Task set
- A) In the ballet review, which dancer partners Takihashi as her Pirate/Conrad?
- B) Update the ballet review between "In her dancing" and "to the fore.", inclusive, with "megawatt smile" replaced by "broad smile".
- C) Write the next part of the ballet review, picking up after its last sentence.
::: Supplied text
In her dancing with her Pirate/Conrad (Yonah Acosta) Takihashi was partnered strongly and with believable interplay. One felt he cared for his slave girl and would move heaven and earth to win her back. Their dances in the pas de action were excellent. His variations were nicely done, tackling the great excesses of style with ease. By contrast in his pas suel, Oziel Gouneo‘s Conrad seemed a little troubled in his connections and phrasings. Moments seemed moments, rather than flow, and I felt there was a noticeable feeling of stopping/starting in his variations. He hid this well with a megawatt smile, but looking beyond it, one sees slightly more care needed at times. Not a huge disappointment but some tidying up would bring his impressive skills to the fore.
::::::
::: Information supplied
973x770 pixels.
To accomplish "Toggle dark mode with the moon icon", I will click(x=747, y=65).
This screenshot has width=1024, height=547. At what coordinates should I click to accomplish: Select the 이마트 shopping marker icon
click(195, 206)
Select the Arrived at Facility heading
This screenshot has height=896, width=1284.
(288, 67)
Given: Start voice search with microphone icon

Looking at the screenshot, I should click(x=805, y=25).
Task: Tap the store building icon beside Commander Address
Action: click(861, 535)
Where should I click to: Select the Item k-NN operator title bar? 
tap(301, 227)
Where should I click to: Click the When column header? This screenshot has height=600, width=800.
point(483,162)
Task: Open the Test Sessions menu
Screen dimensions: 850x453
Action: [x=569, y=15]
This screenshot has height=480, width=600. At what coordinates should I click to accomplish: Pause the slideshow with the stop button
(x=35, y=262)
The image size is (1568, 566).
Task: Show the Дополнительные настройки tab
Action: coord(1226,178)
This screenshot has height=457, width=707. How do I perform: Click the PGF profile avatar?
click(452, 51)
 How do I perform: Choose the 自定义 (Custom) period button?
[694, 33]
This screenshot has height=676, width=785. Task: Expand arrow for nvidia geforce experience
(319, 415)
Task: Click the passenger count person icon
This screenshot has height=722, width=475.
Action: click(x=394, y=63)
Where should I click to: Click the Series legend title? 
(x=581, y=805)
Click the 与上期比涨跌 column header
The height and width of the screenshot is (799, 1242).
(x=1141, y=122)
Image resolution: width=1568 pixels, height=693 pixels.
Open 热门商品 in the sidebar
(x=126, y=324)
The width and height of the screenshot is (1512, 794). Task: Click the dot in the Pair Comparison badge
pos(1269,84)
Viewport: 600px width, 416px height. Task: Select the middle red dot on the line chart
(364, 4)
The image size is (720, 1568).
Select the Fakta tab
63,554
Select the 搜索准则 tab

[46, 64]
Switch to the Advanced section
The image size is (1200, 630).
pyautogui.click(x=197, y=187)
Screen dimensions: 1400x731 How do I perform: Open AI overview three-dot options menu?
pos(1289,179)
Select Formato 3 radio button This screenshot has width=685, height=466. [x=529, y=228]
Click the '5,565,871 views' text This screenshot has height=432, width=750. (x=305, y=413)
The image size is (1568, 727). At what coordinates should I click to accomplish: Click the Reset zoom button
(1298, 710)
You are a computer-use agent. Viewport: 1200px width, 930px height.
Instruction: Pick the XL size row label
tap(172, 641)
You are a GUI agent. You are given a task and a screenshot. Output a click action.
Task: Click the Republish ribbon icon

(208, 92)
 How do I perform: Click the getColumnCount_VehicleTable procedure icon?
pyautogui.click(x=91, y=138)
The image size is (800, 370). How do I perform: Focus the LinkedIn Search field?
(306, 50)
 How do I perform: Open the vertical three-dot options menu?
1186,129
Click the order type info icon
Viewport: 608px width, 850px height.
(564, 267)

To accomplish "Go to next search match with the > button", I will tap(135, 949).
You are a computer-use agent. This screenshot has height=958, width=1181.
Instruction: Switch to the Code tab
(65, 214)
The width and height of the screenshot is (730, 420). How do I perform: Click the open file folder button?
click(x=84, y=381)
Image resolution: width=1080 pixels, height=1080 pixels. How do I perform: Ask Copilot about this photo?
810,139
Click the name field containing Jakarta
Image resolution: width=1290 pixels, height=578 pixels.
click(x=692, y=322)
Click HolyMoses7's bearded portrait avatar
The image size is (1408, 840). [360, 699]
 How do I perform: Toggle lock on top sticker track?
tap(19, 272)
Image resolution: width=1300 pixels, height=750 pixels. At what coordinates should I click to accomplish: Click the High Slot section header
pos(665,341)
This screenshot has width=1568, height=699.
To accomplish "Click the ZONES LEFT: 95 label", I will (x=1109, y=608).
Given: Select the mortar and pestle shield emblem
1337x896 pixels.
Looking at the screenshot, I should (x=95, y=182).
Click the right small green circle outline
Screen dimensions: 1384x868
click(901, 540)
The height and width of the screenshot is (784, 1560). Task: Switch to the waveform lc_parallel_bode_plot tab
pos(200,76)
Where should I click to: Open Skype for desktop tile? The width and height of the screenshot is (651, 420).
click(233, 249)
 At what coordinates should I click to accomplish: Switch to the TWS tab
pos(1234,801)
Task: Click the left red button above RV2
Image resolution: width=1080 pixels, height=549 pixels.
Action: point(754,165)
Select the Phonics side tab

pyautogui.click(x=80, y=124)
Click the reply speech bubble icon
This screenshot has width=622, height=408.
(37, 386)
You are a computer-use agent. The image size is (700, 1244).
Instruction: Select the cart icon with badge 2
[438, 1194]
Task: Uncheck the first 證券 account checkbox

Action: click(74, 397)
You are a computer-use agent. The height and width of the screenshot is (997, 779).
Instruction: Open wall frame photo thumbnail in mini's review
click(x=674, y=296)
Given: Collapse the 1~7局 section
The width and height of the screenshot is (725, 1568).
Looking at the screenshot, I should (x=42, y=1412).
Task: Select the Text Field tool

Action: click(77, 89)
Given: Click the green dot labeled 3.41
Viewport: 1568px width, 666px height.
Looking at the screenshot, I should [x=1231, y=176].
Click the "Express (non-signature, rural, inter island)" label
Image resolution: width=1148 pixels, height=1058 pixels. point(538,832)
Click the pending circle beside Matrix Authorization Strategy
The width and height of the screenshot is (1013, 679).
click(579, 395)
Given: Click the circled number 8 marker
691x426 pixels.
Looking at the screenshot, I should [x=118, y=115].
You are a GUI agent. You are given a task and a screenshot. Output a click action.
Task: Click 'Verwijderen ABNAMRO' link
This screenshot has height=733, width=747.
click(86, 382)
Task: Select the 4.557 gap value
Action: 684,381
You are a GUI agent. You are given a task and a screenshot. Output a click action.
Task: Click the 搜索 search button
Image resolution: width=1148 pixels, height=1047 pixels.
::::::
Responses to the exercise
- A) Yonah Acosta

- B)
In her dancing with her Pirate/Conrad (Yonah Acosta) Takihashi was partnered strongly and with believable interplay. One felt he cared for his slave girl and would move heaven and earth to win her back. Their dances in the pas de action were excellent. His variations were nicely done, tackling the great excesses of style with ease. By contrast in his pas suel, Oziel Gouneo‘s Conrad seemed a little troubled in his connections and phrasings. Moments seemed moments, rather than flow, and I felt there was a noticeable feeling of stopping/starting in his variations. He hid this well with a broad smile, but looking beyond it, one sees slightly more care needed at times. Not a huge disappointment but some tidying up would bring his impressive skills to the fore.

- C)
I must mention Katja Khaniukova as Gunare. In the evening show as the same character, Lauretta Summerscales showed a finer line at times, with greater care in some descents to pointe than Kournikova, but that’s minor. Khaniukova has I think, the edge in phrasing, ballon and illusion. In lifts she gave a perfect illusion of weightlessness. It helps that she is (I think) shorter than Summerscales, who gave perhaps the finer display of acting. Both ladies did well in their variations of balances, travel en pointe etc. Summerscales may have been abducted and borne away slightly better, and gave us a a narrative of captivity, bondage and plea for release, but on a level of pure dance, I think Khaniukova was the better crafted and performed choreography. I was spoiled: for acting, one could delight in Summerscales. For dancing, Khaniukova. Great casting for the role.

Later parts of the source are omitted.